■ JOB ■
Present all of the data below as a numbered list, omitting any blank lines.

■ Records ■
_ _ _ _

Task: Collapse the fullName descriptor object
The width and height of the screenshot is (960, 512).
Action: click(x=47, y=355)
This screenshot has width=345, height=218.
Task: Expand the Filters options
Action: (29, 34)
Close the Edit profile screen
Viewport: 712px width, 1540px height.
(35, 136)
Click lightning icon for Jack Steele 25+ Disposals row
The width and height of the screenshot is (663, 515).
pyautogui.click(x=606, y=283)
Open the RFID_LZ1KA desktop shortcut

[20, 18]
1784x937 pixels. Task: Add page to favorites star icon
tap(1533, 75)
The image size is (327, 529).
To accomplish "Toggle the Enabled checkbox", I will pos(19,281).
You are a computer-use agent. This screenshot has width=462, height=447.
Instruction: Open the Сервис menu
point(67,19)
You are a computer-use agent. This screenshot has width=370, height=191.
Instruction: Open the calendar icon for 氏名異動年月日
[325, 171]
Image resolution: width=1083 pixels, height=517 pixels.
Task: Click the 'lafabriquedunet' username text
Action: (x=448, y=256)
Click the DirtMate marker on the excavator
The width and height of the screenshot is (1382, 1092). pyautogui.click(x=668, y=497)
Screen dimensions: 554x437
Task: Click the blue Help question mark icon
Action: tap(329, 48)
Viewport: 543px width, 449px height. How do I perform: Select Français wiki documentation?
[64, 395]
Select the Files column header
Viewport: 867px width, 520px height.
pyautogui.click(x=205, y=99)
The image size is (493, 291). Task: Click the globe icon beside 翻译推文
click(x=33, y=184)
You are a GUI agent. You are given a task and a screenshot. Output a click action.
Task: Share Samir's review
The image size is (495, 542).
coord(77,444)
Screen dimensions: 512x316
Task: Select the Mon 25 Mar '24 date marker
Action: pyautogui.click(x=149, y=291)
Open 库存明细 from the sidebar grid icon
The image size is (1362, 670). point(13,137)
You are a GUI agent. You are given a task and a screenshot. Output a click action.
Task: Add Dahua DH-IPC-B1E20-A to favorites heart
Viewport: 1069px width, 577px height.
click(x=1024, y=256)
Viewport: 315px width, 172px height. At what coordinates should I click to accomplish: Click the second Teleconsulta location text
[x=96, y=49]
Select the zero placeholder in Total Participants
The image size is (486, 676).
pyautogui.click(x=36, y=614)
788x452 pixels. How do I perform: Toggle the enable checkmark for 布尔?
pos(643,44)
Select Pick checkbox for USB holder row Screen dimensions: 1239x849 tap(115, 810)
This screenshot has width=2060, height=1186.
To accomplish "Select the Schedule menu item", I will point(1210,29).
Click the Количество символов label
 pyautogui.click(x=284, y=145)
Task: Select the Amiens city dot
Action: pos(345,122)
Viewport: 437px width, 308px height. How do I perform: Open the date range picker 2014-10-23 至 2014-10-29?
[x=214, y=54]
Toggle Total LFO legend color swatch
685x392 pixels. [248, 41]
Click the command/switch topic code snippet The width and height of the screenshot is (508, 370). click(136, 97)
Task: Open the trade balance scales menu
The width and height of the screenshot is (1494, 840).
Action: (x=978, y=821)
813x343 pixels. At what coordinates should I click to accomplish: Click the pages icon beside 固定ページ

_ _ _ _

■ ANSWER ■
1. Task: Collapse the fullName descriptor object
2. The width and height of the screenshot is (960, 512).
3. Action: click(x=47, y=355)
4. This screenshot has width=345, height=218.
5. Task: Expand the Filters options
6. Action: (29, 34)
7. Close the Edit profile screen
8. Viewport: 712px width, 1540px height.
9. (35, 136)
10. Click lightning icon for Jack Steele 25+ Disposals row
11. The width and height of the screenshot is (663, 515).
12. pyautogui.click(x=606, y=283)
13. Open the RFID_LZ1KA desktop shortcut
14. [20, 18]
15. 1784x937 pixels. Task: Add page to favorites star icon
16. tap(1533, 75)
17. The image size is (327, 529).
18. To accomplish "Toggle the Enabled checkbox", I will pos(19,281).
19. You are a computer-use agent. This screenshot has width=462, height=447.
20. Instruction: Open the Сервис menu
21. point(67,19)
22. You are a computer-use agent. This screenshot has width=370, height=191.
23. Instruction: Open the calendar icon for 氏名異動年月日
24. [325, 171]
25. Image resolution: width=1083 pixels, height=517 pixels.
26. Task: Click the 'lafabriquedunet' username text
27. Action: (x=448, y=256)
28. Click the DirtMate marker on the excavator
29. The width and height of the screenshot is (1382, 1092). pyautogui.click(x=668, y=497)
30. Screen dimensions: 554x437
31. Task: Click the blue Help question mark icon
32. Action: tap(329, 48)
33. Viewport: 543px width, 449px height. How do I perform: Select Français wiki documentation?
34. [64, 395]
35. Select the Files column header
36. Viewport: 867px width, 520px height.
37. pyautogui.click(x=205, y=99)
38. The image size is (493, 291). Task: Click the globe icon beside 翻译推文
39. click(x=33, y=184)
40. You are a GUI agent. You are given a task and a screenshot. Output a click action.
41. Task: Share Samir's review
42. The image size is (495, 542).
43. coord(77,444)
44. Screen dimensions: 512x316
45. Task: Select the Mon 25 Mar '24 date marker
46. Action: pyautogui.click(x=149, y=291)
47. Open 库存明细 from the sidebar grid icon
48. The image size is (1362, 670). point(13,137)
49. You are a GUI agent. You are given a task and a screenshot. Output a click action.
50. Task: Add Dahua DH-IPC-B1E20-A to favorites heart
51. Viewport: 1069px width, 577px height.
52. click(x=1024, y=256)
53. Viewport: 315px width, 172px height. At what coordinates should I click to accomplish: Click the second Teleconsulta location text
54. [x=96, y=49]
55. Select the zero placeholder in Total Participants
56. The image size is (486, 676).
57. pyautogui.click(x=36, y=614)
58. 788x452 pixels. How do I perform: Toggle the enable checkmark for 布尔?
59. pos(643,44)
60. Select Pick checkbox for USB holder row Screen dimensions: 1239x849 tap(115, 810)
61. This screenshot has width=2060, height=1186.
62. To accomplish "Select the Schedule menu item", I will point(1210,29).
63. Click the Количество символов label
64.  pyautogui.click(x=284, y=145)
65. Task: Select the Amiens city dot
66. Action: pos(345,122)
67. Viewport: 437px width, 308px height. How do I perform: Open the date range picker 2014-10-23 至 2014-10-29?
68. [x=214, y=54]
69. Toggle Total LFO legend color swatch
70. 685x392 pixels. [248, 41]
71. Click the command/switch topic code snippet The width and height of the screenshot is (508, 370). click(136, 97)
72. Task: Open the trade balance scales menu
73. The width and height of the screenshot is (1494, 840).
74. Action: (x=978, y=821)
75. 813x343 pixels. At what coordinates should I click to accomplish: Click the pages icon beside 固定ページ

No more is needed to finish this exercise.